There are many students who want to experience the life as an exchange student, and obviously, at the same time, they may be worried about various things. For example, students can be afraid of life in a foreign country, or cost that is expected during the exchange program. The UOS Times interviewed An Yoon-hee (Dept. of English Language and Literature ‘17) in anticipation that listening to a review by a person who had experienced it in person might reduce the worry a little. In this article, there will be an explanation of the essential cost of living in Germany, the life in school, facilities of school, life in Germany and tips for living in Germany.
The University of Oldenburg (German: Carl von Ossietzky Universität Oldenburg) is a university located in Oldenburg, Germany. It is one of the most important and highly regarded educational facilities in northwestern Germany.
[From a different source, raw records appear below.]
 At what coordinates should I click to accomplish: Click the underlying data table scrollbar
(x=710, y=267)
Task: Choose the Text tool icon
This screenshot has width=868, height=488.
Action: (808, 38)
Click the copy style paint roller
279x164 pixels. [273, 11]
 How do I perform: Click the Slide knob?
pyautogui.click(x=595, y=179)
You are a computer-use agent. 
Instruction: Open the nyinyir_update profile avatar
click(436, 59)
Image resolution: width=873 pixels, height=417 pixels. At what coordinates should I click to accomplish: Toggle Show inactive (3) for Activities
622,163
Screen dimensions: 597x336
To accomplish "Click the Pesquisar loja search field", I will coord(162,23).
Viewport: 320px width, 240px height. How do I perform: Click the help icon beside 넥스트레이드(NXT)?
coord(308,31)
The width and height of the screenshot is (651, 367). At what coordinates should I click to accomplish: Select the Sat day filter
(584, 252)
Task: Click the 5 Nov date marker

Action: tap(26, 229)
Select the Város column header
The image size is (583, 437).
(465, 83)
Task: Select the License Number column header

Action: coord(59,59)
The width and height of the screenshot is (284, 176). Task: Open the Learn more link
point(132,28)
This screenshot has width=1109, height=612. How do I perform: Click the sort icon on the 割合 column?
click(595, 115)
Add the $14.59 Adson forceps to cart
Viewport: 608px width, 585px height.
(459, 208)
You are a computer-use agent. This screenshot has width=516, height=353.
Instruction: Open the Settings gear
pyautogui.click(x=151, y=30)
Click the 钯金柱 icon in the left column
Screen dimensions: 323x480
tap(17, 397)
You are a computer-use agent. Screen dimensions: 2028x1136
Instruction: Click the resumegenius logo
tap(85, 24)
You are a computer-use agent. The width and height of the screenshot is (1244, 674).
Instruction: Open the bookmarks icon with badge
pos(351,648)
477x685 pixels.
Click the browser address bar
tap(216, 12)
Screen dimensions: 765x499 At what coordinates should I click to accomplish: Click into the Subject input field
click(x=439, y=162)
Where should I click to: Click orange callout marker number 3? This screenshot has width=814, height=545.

It specializes in interdisciplinary and sustainable development studies and renewable energy studies focusing on solar and wind energy.
1. Essential cost of living in Germany as an exchange student
First of all, a round-trip ticket has to be bought. If you make an international student card, you can get a student discount, so you can get the ticket at an affordable price. Dormitory costs are also essential. Living in Oldenberg University dormitory is strongly recommended because it is cheaper, closer to school, and better equipped than to paying a room directly in Germany. She also explained that staying in the dormitory is an opportunity to make good friends. Thirdly, the cost of issuing semester tickets is needed. The cost is 303 euros (approximately 400,000KRW), and if you pay this amount and get a semester ticket, you can use some trains and buses free of charge in the Niedersachsen (State at the north side of Germany) and the Netherlands during the school year. Finally, you have to prepare a Sperrkonto (blocked account in English). It is a necessary procedure to get a visa for studying abroad, and Sperrkonto, which is sort of a financial guarantee. Currently, Germany requires at least 853 euros a month, and if a person resided for a year, it must deposit at least 10,236 euros in the account.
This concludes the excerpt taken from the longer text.